*** Working data Section Begins ***

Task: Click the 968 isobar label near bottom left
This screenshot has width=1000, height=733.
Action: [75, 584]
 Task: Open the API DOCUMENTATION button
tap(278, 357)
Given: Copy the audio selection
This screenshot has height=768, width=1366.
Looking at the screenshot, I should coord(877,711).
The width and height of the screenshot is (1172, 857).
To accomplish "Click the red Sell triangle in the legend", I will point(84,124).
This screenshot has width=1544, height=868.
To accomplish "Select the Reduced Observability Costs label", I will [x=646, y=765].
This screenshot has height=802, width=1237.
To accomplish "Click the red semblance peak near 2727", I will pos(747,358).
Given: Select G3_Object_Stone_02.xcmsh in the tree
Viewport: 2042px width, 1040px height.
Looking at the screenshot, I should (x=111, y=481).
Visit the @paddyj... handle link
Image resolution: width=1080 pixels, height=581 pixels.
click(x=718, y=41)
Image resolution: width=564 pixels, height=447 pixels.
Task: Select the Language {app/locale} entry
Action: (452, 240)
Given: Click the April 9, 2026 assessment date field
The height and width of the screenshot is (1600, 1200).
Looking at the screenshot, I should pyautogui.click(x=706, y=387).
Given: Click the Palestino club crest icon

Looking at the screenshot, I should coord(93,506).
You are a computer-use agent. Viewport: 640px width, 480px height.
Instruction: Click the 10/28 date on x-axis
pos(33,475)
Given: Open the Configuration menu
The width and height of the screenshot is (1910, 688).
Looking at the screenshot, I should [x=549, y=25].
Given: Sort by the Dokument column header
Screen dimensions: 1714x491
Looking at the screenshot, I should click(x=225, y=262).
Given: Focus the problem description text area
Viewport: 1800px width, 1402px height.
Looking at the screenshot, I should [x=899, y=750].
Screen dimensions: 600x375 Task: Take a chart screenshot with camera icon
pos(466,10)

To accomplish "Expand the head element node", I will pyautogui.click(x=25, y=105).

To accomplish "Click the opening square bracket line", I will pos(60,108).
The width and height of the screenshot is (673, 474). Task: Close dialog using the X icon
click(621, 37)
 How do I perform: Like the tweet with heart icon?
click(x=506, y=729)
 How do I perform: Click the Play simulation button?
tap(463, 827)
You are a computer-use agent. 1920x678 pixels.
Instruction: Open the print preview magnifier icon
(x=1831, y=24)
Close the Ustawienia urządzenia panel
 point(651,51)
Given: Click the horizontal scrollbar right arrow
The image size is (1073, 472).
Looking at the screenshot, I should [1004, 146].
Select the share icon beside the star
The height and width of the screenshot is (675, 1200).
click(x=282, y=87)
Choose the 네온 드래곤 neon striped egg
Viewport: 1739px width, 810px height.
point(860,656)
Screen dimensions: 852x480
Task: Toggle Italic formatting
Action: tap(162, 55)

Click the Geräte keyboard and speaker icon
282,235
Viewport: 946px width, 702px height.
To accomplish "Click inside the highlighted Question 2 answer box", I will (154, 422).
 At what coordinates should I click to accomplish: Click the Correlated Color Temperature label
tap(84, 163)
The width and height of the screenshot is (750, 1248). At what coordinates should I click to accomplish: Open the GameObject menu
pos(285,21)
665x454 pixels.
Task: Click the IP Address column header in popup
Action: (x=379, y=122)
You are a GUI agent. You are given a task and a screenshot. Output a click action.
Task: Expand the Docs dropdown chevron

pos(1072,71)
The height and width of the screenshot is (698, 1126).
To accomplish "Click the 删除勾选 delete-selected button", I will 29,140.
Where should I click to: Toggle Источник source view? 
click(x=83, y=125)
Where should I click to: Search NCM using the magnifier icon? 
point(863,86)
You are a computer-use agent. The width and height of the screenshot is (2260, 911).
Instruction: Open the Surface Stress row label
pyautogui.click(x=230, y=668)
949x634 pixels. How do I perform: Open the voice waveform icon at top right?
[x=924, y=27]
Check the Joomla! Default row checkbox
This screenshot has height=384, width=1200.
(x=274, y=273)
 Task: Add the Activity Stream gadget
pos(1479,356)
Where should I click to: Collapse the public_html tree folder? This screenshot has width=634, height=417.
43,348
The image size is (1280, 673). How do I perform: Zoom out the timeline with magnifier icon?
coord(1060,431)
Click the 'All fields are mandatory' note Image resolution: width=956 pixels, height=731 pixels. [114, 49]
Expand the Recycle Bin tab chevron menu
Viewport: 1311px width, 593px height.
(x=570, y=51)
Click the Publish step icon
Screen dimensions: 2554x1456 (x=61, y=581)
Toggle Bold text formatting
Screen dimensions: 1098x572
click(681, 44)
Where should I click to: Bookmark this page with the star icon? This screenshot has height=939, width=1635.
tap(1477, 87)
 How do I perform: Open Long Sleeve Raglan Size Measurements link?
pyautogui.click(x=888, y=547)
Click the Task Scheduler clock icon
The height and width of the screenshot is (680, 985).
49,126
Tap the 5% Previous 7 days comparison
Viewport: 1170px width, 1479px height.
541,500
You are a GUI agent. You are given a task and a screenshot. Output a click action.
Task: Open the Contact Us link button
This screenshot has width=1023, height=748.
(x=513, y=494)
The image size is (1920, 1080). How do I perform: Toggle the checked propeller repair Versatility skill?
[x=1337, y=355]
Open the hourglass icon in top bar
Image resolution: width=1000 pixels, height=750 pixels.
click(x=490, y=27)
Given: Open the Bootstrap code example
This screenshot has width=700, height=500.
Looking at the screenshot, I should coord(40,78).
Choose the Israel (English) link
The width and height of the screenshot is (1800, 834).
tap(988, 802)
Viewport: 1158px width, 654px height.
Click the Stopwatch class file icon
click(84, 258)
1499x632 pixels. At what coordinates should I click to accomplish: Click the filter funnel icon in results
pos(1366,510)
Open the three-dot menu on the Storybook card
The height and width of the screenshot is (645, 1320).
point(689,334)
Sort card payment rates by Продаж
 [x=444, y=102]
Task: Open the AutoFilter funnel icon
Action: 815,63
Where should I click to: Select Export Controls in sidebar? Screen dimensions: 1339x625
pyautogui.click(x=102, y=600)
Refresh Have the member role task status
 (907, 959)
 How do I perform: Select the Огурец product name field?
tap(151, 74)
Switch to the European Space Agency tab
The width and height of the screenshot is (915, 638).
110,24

*** Working data Section Ends ***

- **Brief**: Everything in the records should be written out again exactly.

- **Answer box**:
Task: Click the 968 isobar label near bottom left
This screenshot has width=1000, height=733.
Action: [75, 584]
 Task: Open the API DOCUMENTATION button
tap(278, 357)
Given: Copy the audio selection
This screenshot has height=768, width=1366.
Looking at the screenshot, I should coord(877,711).
The width and height of the screenshot is (1172, 857).
To accomplish "Click the red Sell triangle in the legend", I will point(84,124).
This screenshot has width=1544, height=868.
To accomplish "Select the Reduced Observability Costs label", I will [x=646, y=765].
This screenshot has height=802, width=1237.
To accomplish "Click the red semblance peak near 2727", I will pos(747,358).
Given: Select G3_Object_Stone_02.xcmsh in the tree
Viewport: 2042px width, 1040px height.
Looking at the screenshot, I should (x=111, y=481).
Visit the @paddyj... handle link
Image resolution: width=1080 pixels, height=581 pixels.
click(x=718, y=41)
Image resolution: width=564 pixels, height=447 pixels.
Task: Select the Language {app/locale} entry
Action: (452, 240)
Given: Click the April 9, 2026 assessment date field
The height and width of the screenshot is (1600, 1200).
Looking at the screenshot, I should pyautogui.click(x=706, y=387).
Given: Click the Palestino club crest icon

Looking at the screenshot, I should coord(93,506).
You are a computer-use agent. Viewport: 640px width, 480px height.
Instruction: Click the 10/28 date on x-axis
pos(33,475)
Given: Open the Configuration menu
The width and height of the screenshot is (1910, 688).
Looking at the screenshot, I should [x=549, y=25].
Given: Sort by the Dokument column header
Screen dimensions: 1714x491
Looking at the screenshot, I should click(x=225, y=262).
Given: Focus the problem description text area
Viewport: 1800px width, 1402px height.
Looking at the screenshot, I should [x=899, y=750].
Screen dimensions: 600x375 Task: Take a chart screenshot with camera icon
pos(466,10)

To accomplish "Expand the head element node", I will pyautogui.click(x=25, y=105).

To accomplish "Click the opening square bracket line", I will pos(60,108).
The width and height of the screenshot is (673, 474). Task: Close dialog using the X icon
click(621, 37)
 How do I perform: Like the tweet with heart icon?
click(x=506, y=729)
 How do I perform: Click the Play simulation button?
tap(463, 827)
You are a computer-use agent. 1920x678 pixels.
Instruction: Open the print preview magnifier icon
(x=1831, y=24)
Close the Ustawienia urządzenia panel
 point(651,51)
Given: Click the horizontal scrollbar right arrow
The image size is (1073, 472).
Looking at the screenshot, I should [1004, 146].
Select the share icon beside the star
The height and width of the screenshot is (675, 1200).
click(x=282, y=87)
Choose the 네온 드래곤 neon striped egg
Viewport: 1739px width, 810px height.
point(860,656)
Screen dimensions: 852x480
Task: Toggle Italic formatting
Action: tap(162, 55)

Click the Geräte keyboard and speaker icon
282,235
Viewport: 946px width, 702px height.
To accomplish "Click inside the highlighted Question 2 answer box", I will (154, 422).
 At what coordinates should I click to accomplish: Click the Correlated Color Temperature label
tap(84, 163)
The width and height of the screenshot is (750, 1248). At what coordinates should I click to accomplish: Open the GameObject menu
pos(285,21)
665x454 pixels.
Task: Click the IP Address column header in popup
Action: (x=379, y=122)
You are a GUI agent. You are given a task and a screenshot. Output a click action.
Task: Expand the Docs dropdown chevron

pos(1072,71)
The height and width of the screenshot is (698, 1126).
To accomplish "Click the 删除勾选 delete-selected button", I will 29,140.
Where should I click to: Toggle Источник source view? 
click(x=83, y=125)
Where should I click to: Search NCM using the magnifier icon? 
point(863,86)
You are a computer-use agent. The width and height of the screenshot is (2260, 911).
Instruction: Open the Surface Stress row label
pyautogui.click(x=230, y=668)
949x634 pixels. How do I perform: Open the voice waveform icon at top right?
[x=924, y=27]
Check the Joomla! Default row checkbox
This screenshot has height=384, width=1200.
(x=274, y=273)
 Task: Add the Activity Stream gadget
pos(1479,356)
Where should I click to: Collapse the public_html tree folder? This screenshot has width=634, height=417.
43,348
The image size is (1280, 673). How do I perform: Zoom out the timeline with magnifier icon?
coord(1060,431)
Click the 'All fields are mandatory' note Image resolution: width=956 pixels, height=731 pixels. [114, 49]
Expand the Recycle Bin tab chevron menu
Viewport: 1311px width, 593px height.
(x=570, y=51)
Click the Publish step icon
Screen dimensions: 2554x1456 (x=61, y=581)
Toggle Bold text formatting
Screen dimensions: 1098x572
click(681, 44)
Where should I click to: Bookmark this page with the star icon? This screenshot has height=939, width=1635.
tap(1477, 87)
 How do I perform: Open Long Sleeve Raglan Size Measurements link?
pyautogui.click(x=888, y=547)
Click the Task Scheduler clock icon
The height and width of the screenshot is (680, 985).
49,126
Tap the 5% Previous 7 days comparison
Viewport: 1170px width, 1479px height.
541,500
You are a GUI agent. You are given a task and a screenshot. Output a click action.
Task: Open the Contact Us link button
This screenshot has width=1023, height=748.
(x=513, y=494)
The image size is (1920, 1080). How do I perform: Toggle the checked propeller repair Versatility skill?
[x=1337, y=355]
Open the hourglass icon in top bar
Image resolution: width=1000 pixels, height=750 pixels.
click(x=490, y=27)
Given: Open the Bootstrap code example
This screenshot has width=700, height=500.
Looking at the screenshot, I should coord(40,78).
Choose the Israel (English) link
The width and height of the screenshot is (1800, 834).
tap(988, 802)
Viewport: 1158px width, 654px height.
Click the Stopwatch class file icon
click(84, 258)
1499x632 pixels. At what coordinates should I click to accomplish: Click the filter funnel icon in results
pos(1366,510)
Open the three-dot menu on the Storybook card
The height and width of the screenshot is (645, 1320).
point(689,334)
Sort card payment rates by Продаж
 [x=444, y=102]
Task: Open the AutoFilter funnel icon
Action: 815,63
Where should I click to: Select Export Controls in sidebar? Screen dimensions: 1339x625
pyautogui.click(x=102, y=600)
Refresh Have the member role task status
 (907, 959)
 How do I perform: Select the Огурец product name field?
tap(151, 74)
Switch to the European Space Agency tab
The width and height of the screenshot is (915, 638).
110,24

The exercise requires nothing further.